1. Recall our initial distribution of critical emphases into the P-O-E-M scheme: Pragmatic (audience-oriented), Objective (text-oriented), Expressive (author-oriented), and Mimetic (world-oriented). Into which camp or combination of emphases does the current critic's work best fit, and what in the critical text makes you describe it that way? Does it fit easily, or is there something about the critic's work that doesn't make it easy to categorize? Explain.
2. What are the present critic's main claims (in order of significance) with regard to the Shakespeare play/s under study? What methodological assumptions does the critic explicitly or implicitly assert?
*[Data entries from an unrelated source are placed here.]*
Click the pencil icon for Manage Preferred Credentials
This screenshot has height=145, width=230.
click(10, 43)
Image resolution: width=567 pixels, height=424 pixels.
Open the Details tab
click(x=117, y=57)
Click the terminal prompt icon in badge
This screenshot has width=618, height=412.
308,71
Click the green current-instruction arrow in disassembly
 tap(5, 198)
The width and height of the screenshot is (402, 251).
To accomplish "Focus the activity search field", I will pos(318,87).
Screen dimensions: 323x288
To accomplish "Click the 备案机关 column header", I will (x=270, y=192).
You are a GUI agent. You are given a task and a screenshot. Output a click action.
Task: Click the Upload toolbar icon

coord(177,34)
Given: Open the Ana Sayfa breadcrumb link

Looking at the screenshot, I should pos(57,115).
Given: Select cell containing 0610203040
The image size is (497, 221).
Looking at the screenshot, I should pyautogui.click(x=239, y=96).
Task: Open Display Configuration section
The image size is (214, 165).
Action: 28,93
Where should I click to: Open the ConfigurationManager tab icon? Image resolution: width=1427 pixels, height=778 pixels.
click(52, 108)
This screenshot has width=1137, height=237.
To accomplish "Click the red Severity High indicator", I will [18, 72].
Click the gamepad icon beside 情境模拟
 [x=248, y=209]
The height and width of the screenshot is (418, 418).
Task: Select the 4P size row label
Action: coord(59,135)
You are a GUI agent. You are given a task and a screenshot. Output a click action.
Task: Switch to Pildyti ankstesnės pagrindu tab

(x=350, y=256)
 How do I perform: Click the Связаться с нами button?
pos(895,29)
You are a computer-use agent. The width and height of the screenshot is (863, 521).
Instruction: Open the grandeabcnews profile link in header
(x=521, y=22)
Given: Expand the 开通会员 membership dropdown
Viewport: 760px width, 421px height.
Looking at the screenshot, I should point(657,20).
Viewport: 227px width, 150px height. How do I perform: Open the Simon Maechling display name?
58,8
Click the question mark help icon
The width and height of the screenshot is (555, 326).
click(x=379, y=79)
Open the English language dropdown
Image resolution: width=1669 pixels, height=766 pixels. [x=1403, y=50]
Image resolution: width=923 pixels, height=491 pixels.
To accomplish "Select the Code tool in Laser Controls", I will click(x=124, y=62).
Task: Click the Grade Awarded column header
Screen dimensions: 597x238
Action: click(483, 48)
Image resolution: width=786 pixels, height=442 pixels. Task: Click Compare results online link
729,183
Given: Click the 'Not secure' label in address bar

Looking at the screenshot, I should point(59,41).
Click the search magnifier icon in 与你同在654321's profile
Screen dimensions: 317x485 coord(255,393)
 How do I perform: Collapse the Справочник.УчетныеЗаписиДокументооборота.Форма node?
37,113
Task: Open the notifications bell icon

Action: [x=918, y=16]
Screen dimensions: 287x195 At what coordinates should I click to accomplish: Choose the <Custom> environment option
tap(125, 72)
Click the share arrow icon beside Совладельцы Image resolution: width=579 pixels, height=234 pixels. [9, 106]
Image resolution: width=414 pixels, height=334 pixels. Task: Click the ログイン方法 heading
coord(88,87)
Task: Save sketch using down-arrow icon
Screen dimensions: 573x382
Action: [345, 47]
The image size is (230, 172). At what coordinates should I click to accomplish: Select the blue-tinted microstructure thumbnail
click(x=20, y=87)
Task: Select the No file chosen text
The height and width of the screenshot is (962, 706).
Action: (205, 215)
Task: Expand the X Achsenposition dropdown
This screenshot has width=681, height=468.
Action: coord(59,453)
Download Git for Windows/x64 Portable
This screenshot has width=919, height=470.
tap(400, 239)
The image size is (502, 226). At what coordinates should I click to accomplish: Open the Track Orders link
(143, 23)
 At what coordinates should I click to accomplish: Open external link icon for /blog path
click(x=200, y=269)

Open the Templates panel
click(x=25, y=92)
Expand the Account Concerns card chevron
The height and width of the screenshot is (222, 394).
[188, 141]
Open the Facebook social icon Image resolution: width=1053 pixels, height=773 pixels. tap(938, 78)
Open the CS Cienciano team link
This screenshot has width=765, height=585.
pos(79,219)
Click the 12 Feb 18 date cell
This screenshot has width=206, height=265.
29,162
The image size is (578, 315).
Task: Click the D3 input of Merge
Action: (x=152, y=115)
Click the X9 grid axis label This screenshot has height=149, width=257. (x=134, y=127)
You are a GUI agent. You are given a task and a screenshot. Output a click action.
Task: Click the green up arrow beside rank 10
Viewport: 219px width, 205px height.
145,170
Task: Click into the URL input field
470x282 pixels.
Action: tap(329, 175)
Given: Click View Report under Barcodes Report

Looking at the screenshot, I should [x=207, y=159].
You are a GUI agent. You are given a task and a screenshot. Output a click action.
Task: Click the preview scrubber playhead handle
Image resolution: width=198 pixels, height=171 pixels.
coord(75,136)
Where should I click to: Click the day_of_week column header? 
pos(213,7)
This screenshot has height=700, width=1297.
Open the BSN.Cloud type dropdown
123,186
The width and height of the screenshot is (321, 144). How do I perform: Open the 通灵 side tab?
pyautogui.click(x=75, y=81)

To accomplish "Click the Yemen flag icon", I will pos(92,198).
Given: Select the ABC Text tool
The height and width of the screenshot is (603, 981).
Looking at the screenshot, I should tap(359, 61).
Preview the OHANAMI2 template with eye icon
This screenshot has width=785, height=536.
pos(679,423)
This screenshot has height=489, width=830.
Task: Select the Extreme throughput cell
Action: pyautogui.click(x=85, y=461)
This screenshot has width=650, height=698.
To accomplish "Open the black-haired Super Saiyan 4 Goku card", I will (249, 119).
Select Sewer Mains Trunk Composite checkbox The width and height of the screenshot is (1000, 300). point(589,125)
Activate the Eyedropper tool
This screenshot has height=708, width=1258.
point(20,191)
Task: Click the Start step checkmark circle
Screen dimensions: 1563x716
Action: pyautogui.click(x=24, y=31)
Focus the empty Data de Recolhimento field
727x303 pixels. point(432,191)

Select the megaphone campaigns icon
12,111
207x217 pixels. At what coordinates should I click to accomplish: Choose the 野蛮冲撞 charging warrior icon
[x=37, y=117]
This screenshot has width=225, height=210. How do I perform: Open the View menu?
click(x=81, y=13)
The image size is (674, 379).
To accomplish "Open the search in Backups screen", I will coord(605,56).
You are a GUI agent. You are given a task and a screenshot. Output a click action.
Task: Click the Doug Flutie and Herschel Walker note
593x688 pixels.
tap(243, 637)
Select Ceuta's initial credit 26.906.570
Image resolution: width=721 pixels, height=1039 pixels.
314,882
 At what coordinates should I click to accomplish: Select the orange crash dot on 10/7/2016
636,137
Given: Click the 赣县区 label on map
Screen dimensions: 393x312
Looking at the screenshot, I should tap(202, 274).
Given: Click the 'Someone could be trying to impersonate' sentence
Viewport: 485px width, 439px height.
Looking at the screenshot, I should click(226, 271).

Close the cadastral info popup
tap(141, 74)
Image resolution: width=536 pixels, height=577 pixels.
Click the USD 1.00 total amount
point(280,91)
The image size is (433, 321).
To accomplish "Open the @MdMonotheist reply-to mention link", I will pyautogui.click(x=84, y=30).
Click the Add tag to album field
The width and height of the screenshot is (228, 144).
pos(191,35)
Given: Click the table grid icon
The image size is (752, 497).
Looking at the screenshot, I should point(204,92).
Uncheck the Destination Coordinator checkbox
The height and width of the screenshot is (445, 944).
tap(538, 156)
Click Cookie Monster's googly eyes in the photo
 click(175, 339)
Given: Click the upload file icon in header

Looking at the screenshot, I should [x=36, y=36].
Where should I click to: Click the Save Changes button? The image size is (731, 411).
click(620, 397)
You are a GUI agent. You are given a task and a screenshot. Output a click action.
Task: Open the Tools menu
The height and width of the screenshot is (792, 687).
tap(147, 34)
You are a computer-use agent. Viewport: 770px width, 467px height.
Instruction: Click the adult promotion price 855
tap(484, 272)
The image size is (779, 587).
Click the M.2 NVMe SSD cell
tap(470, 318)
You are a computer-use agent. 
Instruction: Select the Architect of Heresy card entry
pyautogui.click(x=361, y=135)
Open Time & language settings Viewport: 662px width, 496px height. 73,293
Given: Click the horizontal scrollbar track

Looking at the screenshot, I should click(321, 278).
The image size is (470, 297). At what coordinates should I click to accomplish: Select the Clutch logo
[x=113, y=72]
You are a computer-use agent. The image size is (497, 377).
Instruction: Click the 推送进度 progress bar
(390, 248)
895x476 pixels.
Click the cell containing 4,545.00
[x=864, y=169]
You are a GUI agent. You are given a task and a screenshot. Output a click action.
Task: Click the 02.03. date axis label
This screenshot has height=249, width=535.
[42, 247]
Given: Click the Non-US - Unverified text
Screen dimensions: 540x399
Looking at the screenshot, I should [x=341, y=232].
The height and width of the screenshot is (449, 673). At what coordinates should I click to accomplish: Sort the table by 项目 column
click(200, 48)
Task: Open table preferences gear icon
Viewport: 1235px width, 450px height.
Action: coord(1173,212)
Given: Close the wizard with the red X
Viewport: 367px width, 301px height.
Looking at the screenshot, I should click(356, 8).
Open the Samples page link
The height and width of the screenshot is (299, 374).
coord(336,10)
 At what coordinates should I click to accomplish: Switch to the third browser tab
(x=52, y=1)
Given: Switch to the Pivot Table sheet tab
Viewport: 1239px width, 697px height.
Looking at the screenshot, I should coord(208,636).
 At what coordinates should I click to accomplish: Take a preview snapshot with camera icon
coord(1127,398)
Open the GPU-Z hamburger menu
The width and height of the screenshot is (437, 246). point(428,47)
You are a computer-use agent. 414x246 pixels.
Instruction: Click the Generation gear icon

3. How well does the present critical essay characterize and respond to the Shakespeare play/s it addresses? What are its strengths and limitations? Is the goal mainly explication (i.e. detailed analysis of the play), or are the author's concerns more metacritical (concerned with its own or others' theoretical assumptions) or general than that? If so, what is your assessment of those metacritical concerns and how do you relate them to the play under discussion?
4. If we are reading more than one critic on the same play (as we generally will be doing) compare and contrast the approach of one critic with the approach taken by another. Which do you prefer, and why?
5. Compare and contrast your own interpretation of the Shakespeare play in question with the interpretation offered by the critic: if you find the piece lacking in some regard, explain why you find it misguided, partial, unconvincing, etc. How would your own reading and emphasis better enhance our understanding of the Shakespeare play? If you are in agreement with the critic's interpretation, what is particularly strong about it? (If you are presenting, follow up on this last point by offering at least a brief analysis of a section of the play that the author doesn't address but that responds well to his or her approach.)
Edition: McDonald, Russ, ed. Shakespeare: An Anthology of Criticism and Theory 1945-2000. Malden, MA/Oxford, UK: Blackwell, 2004. ISBN-13: 978-0631234883.